- Gallipolis Ferry, West Virginia
- Coordinates: 38°46′14″N 82°11′56″W﻿ / ﻿38.77056°N 82.19889°W
- Country: United States
- State: West Virginia
- County: Mason

Area
- • Total: 2.771 sq mi (7.18 km^{2})
- • Land: 2.275 sq mi (5.89 km^{2})
- • Water: 0.496 sq mi (1.28 km^{2})
- Elevation: 594 ft (181 m)

Population (2020)
- • Total: 735
- • Density: 323/sq mi (125/km^{2})
- Time zone: UTC-5 (Eastern (EST))
- • Summer (DST): UTC-4 (EDT)
- ZIP code: 25515
- Area codes: 304 & 681
- GNIS feature ID: 1554524

= Gallipolis Ferry, West Virginia =

Gallipolis Ferry is a census-designated place (CDP) in Mason County, West Virginia, United States.
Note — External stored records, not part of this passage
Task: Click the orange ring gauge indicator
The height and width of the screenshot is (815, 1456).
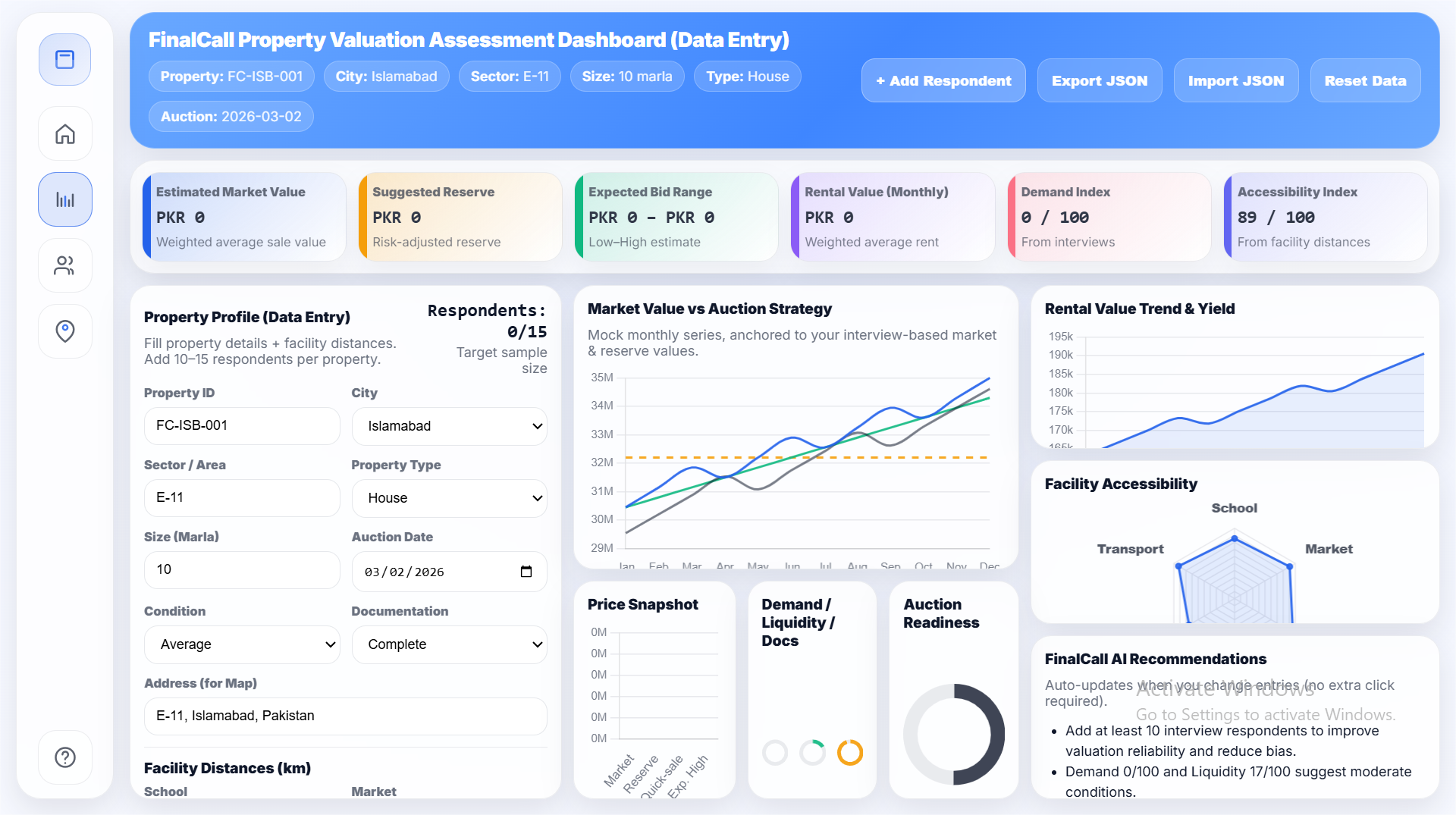Action: pos(849,752)
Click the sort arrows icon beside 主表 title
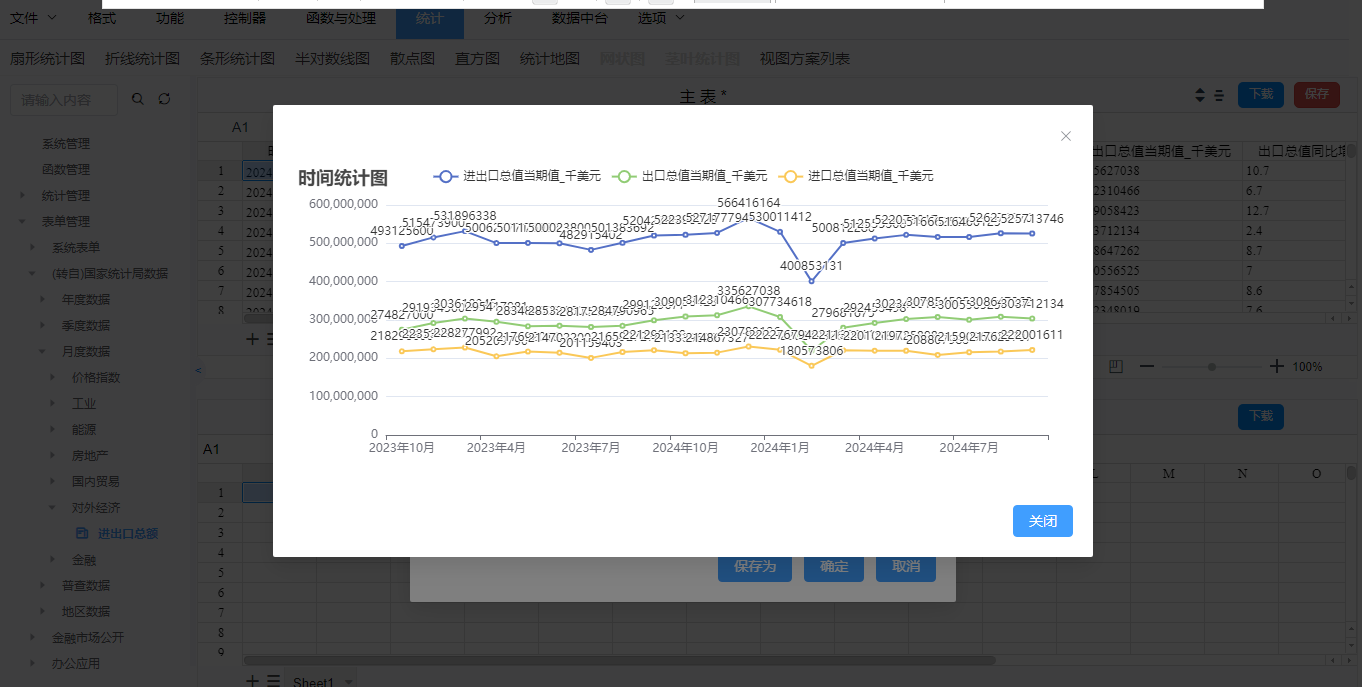The width and height of the screenshot is (1362, 687). click(1200, 95)
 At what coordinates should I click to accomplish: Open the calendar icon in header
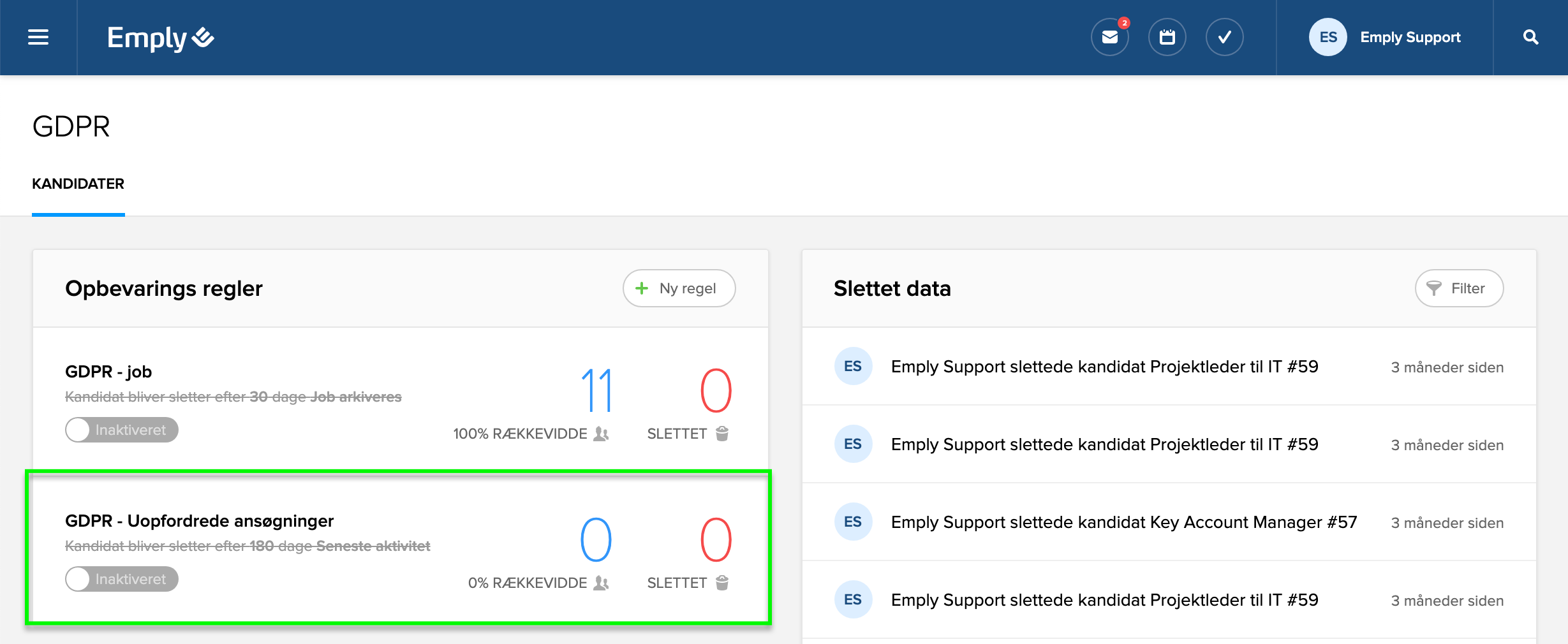[1167, 38]
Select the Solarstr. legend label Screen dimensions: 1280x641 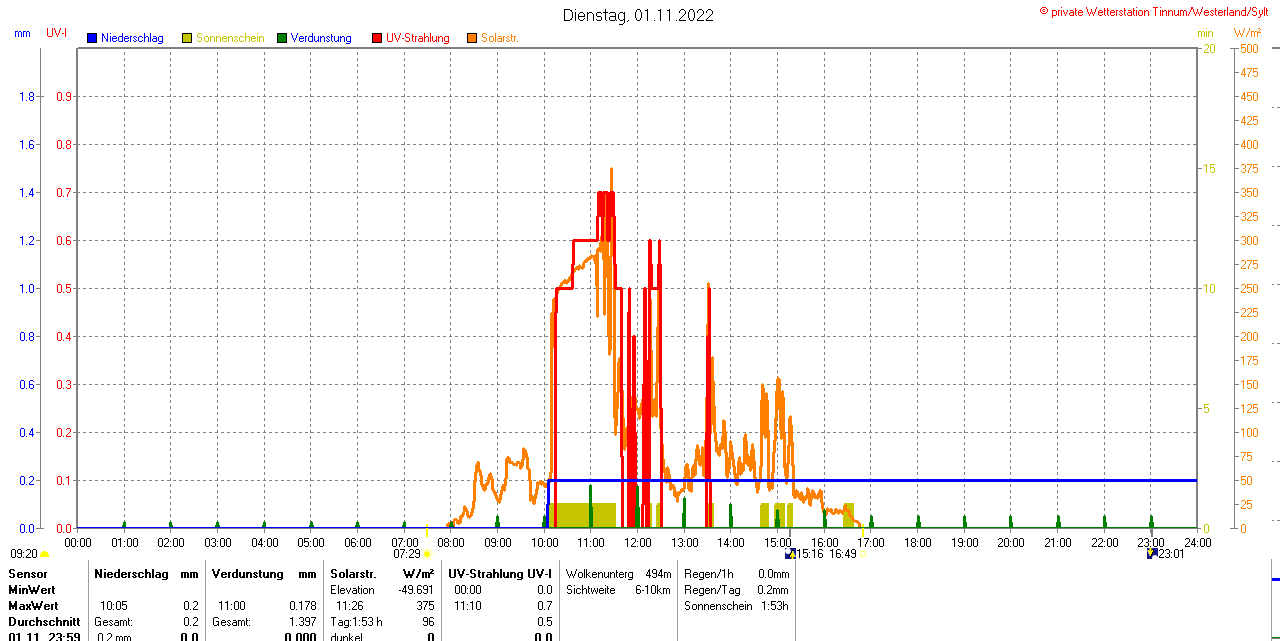pos(500,38)
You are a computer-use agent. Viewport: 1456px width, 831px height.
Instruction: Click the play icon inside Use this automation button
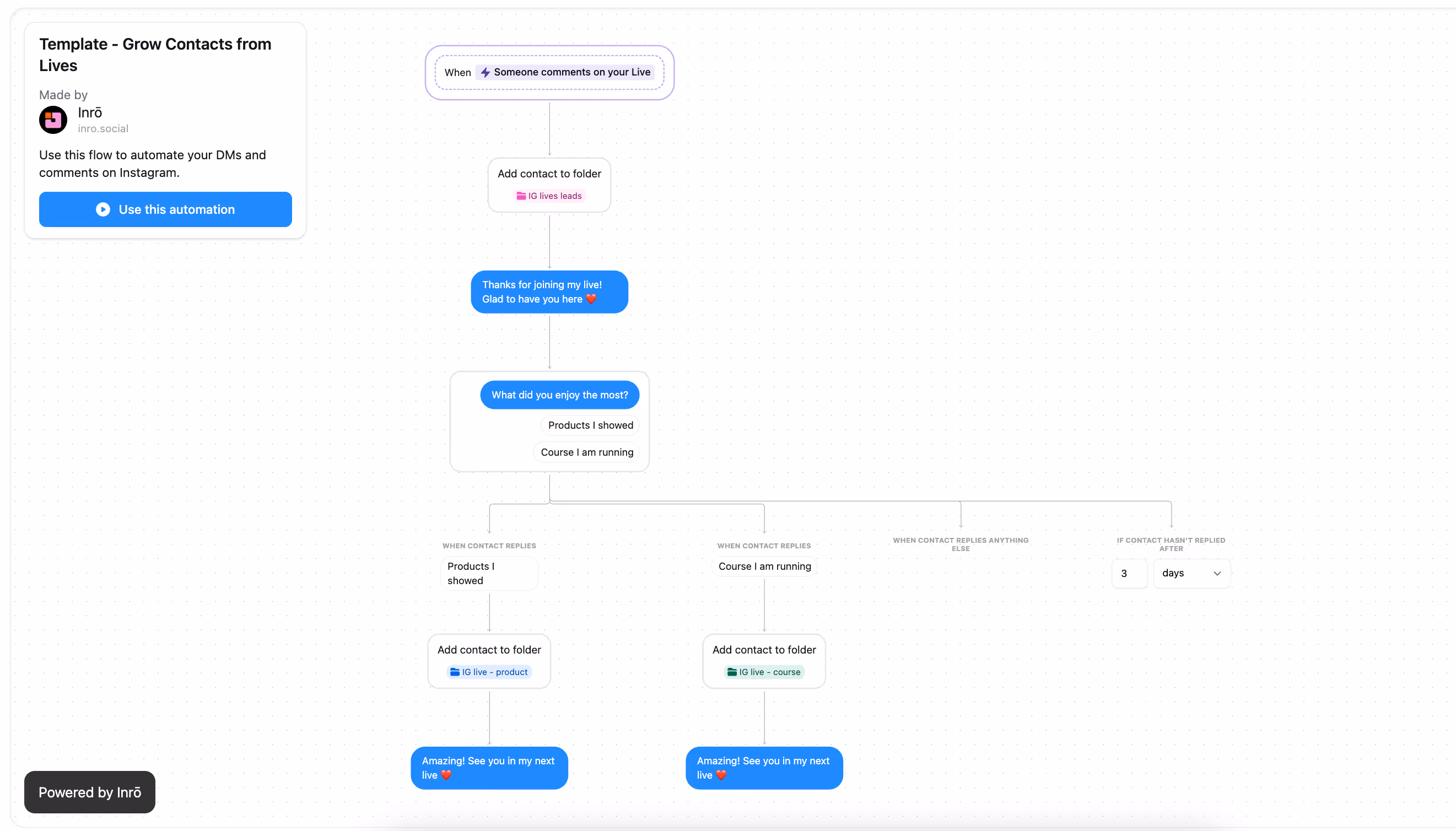(x=103, y=209)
It is situated on the Ohio River along West Virginia Route 2. As of the 2020 census, its population was 735 (down from 817 at the 2010 census). It is the site of the Robert C. Byrd Locks & Dam on the Ohio. The community was named for the fact a ferry once provided service between the town site and nearby Gallipolis, Ohio.

The community is part of the Point Pleasant, WV-OH Micropolitan Statistical Area.